Mart Hasbihal

ÇARESİZ DEĞİLSİNİZ!...

 

Geleceğe umutla bakanlara, güzel günlerin tohumunu ekenlere ne kadar çok ihtiyacımız var! Bize düşen, dünyamız ve ülkemiz sıkıntılı günlerden geçerken “umutlu olmak” ve Zümer suresinde (53) belirtildiği gibi Müslüman olarak ümidi kesmemektir.

Geçenlerde okuduğum bir hadis-i şerif beni 14 asır evveline götürdü. İnsanın fıtratının ve sıkıntılarının aynı olduğunu şaşkınlıkla görerek, umuda ne kadar çok ihtiyaç duyduğumuzu yeniden idrak ettim. Hadis-i şerifte: “Allah'ım! hem ve hazenden sana sığınırım. Acziyetten ve tembellikten sana sığınırım. Korkaklıktan ve cimrilikten sana sığınırım. Borç altına düşmekten ve düşmanların üstün gelmesinden sana sığınırım." buyruluyordu.

Bu hadis-i şerifte, “hazen” (hüzün); elimizden kaçırdığımız, istediklerimizin olmadığı durumlarda yaşadığımız duygu; “hem”; zaman açısından bunun tam tersine, gelecekte yaşanacakların kötü sonuçlanacağını düşünerek bu günden kaygısını çekmektir. Bu durum insanda umutsuzluk ve depresyon oluşturur.

Allah Resulü duasında “hem”den ve “hazen”den Rabbimize sığınarak bize yol gösterir. Böylece, yaşadığımız anı iyi değerlendirmemiz gerektiğini ve geleceğin bilgisinin Allah’ın elinde olduğunu bize hatırlatır.

Biz de onun ümmeti olarak tembellik ve acziyetten Allah’a sığınmalıyız. Üzerimizdeki ölü toprağından kurtulmalıyız. Gündelik işlerimizi kolaylaştıran onlarca imkâna rağmen zaman konusunda yaşadığımız bereketsizlik üzerine tefekkür etmeliyiz.

Neden zaman yetiştiremiyoruz?
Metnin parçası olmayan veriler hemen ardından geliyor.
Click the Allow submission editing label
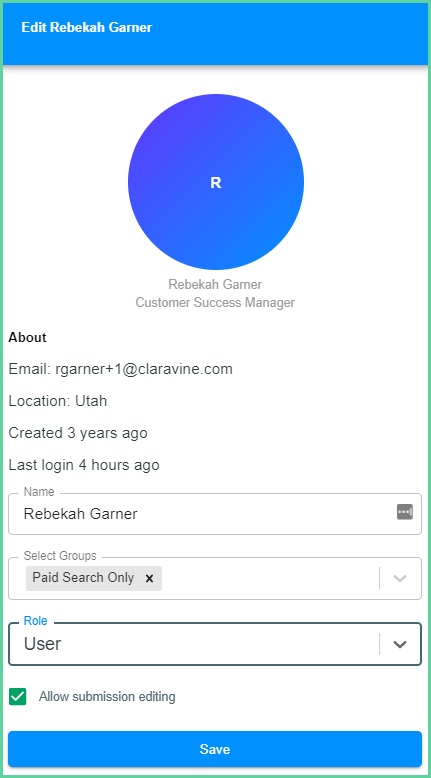This screenshot has height=778, width=431. 107,697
Neden bu kadar aciziz? İnsan hareket etmeye meyilli yaratılmışken ve hareketsizlik birçok hastalığın temel nedeniyken neden üzerimize düşenleri yapmaktan geri duruyoruz? Sağlıklı bir insan ve sorumlu Müslüman olarak dünya hayatının konforuna değil, insanlığın faydasına ve Rabbimizin rahmetini kazanmaya hizmet edecek gayret içinde olmalıyız. Bunun için bize emanet verilen beden elbisesine iyi bakmalı ve faydalı işlerde bulunmalıyız.

Zira ömür çok kısa, hesap çok ince…

Bu hadis-i şerif bize korkaklık ve cimrilikten de Allah’a sığınmamız gerektiğini ifade ediyor. Müslüman cimri değildir, kendisine bahşedilen maddi ve manevi imkânları toplumla paylaşır. Korkak değil cesurdur, rızkın Allah’tan geldiğini bilerek, geçim kaygısı gütmez.
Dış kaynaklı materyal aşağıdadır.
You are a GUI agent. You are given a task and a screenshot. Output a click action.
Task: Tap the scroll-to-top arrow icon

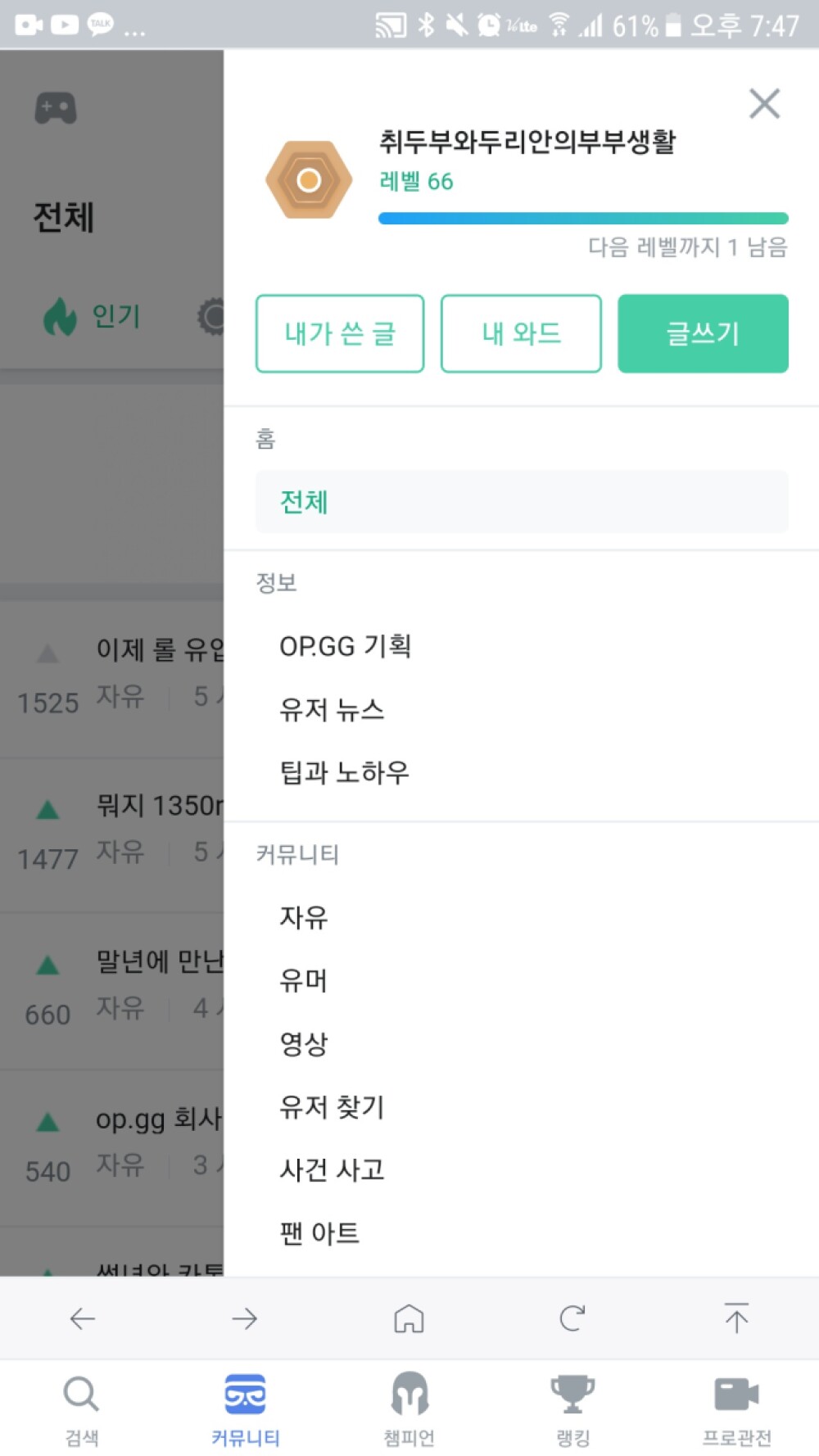tap(736, 1318)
Müslüman şartlar el verdiğince (maddi/manevi) borçlanmamaya özen gösterir. Borçlandığında ise borcunu zamanında öder. Sahabeler kimseye borçlu kalmamak için, deve üzerinde iken düşürdüğü kırbacını istemeyip, bizzat inerek kendileri alırdı. Allah hepsinden razı olsun.
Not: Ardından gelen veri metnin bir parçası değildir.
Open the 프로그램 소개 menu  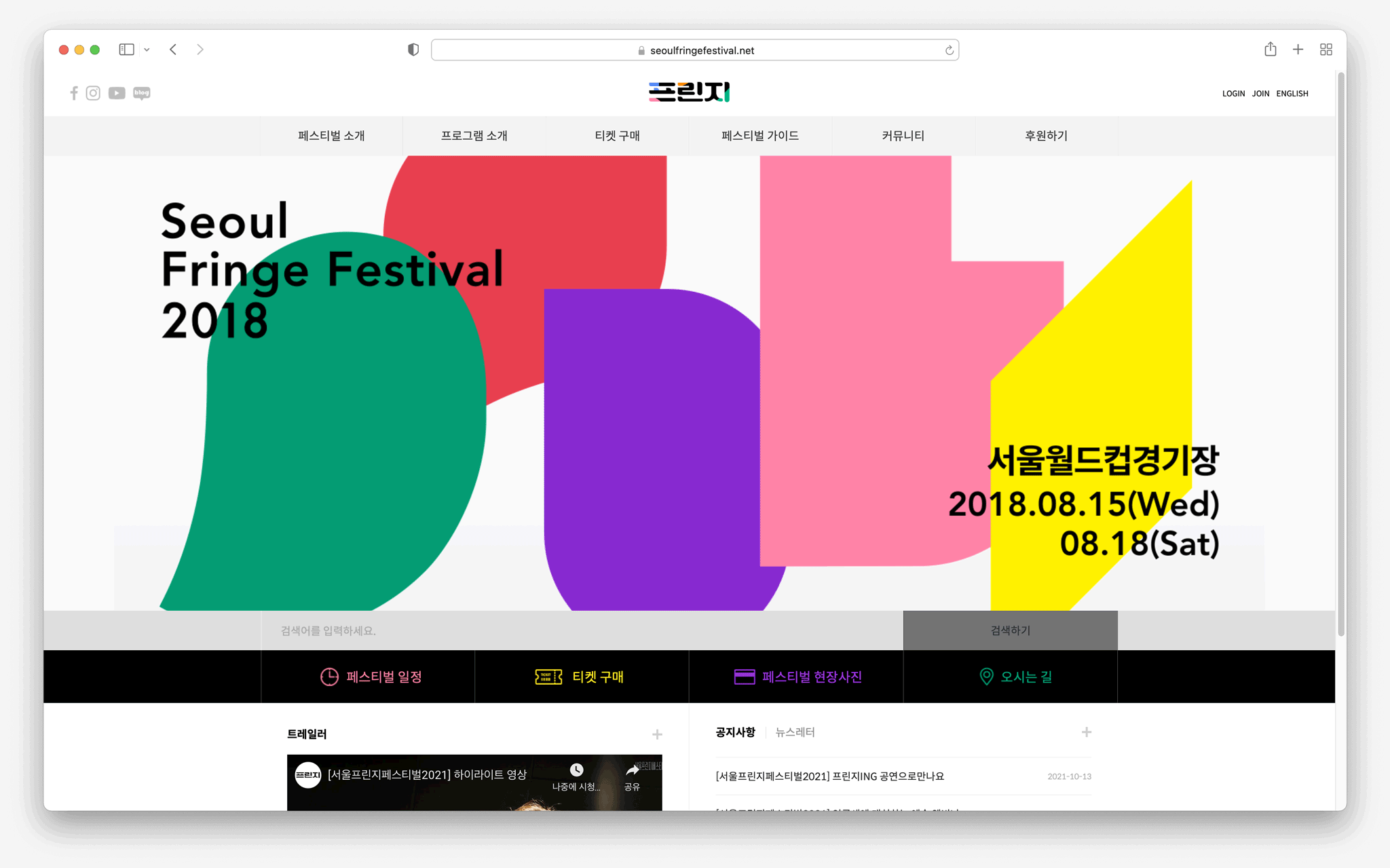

Dinimiz, insanların gündelik hayatında yaşadığı sorunlara, toplumun birçok yarasına çare olmaktadır. Rabbimizin bizden istediği, hayatımızı Müslümanca inşa etmemizdir. Bunun için de Peygamber Efendimiz’in (sav) Veda Hutbesi’nde buyurduğu gibi hem Kur’an-ı Kerim hem de hadis-i şerifler bizim için yol göstericidir. Onları rehber edinmeli ve çaresiz olmadığımızı bilmeliyiz.